Instructions to follow = Look at each line below and tally those holding "Delete"; answer with that figure and nothing else.

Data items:
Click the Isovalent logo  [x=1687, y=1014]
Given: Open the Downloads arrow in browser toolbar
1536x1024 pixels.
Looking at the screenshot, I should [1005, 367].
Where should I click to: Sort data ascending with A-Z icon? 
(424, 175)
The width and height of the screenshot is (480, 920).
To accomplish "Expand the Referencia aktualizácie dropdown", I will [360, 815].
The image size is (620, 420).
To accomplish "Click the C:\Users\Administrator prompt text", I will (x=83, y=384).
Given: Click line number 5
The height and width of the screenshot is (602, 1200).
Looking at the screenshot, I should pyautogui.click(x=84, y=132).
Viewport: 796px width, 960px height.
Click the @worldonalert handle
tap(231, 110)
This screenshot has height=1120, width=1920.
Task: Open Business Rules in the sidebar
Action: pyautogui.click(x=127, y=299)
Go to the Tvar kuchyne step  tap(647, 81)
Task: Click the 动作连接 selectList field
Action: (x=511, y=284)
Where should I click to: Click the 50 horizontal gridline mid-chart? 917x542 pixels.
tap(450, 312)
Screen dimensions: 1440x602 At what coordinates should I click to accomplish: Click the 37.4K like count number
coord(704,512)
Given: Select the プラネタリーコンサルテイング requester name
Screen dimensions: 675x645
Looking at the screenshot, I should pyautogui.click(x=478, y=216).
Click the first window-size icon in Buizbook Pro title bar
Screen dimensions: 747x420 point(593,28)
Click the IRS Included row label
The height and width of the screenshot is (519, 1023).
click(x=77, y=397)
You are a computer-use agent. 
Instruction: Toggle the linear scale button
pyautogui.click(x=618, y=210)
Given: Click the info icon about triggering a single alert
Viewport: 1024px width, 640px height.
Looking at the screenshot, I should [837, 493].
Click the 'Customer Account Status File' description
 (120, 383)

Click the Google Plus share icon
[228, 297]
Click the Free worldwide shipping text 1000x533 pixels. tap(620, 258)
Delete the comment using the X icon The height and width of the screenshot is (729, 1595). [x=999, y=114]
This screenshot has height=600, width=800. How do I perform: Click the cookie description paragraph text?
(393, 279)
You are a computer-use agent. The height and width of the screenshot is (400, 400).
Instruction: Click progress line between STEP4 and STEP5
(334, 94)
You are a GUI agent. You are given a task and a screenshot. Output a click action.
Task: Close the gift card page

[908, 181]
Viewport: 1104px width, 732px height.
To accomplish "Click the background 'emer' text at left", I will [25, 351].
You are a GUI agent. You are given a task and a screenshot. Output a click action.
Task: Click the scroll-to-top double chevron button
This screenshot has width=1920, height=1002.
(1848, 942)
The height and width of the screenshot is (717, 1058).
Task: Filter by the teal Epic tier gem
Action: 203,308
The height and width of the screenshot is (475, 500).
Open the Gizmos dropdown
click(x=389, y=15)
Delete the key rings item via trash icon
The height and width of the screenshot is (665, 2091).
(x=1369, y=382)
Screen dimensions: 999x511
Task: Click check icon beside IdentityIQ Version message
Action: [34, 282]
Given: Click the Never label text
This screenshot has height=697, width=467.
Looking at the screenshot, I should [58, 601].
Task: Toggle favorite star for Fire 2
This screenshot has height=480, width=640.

Completed exercise = 2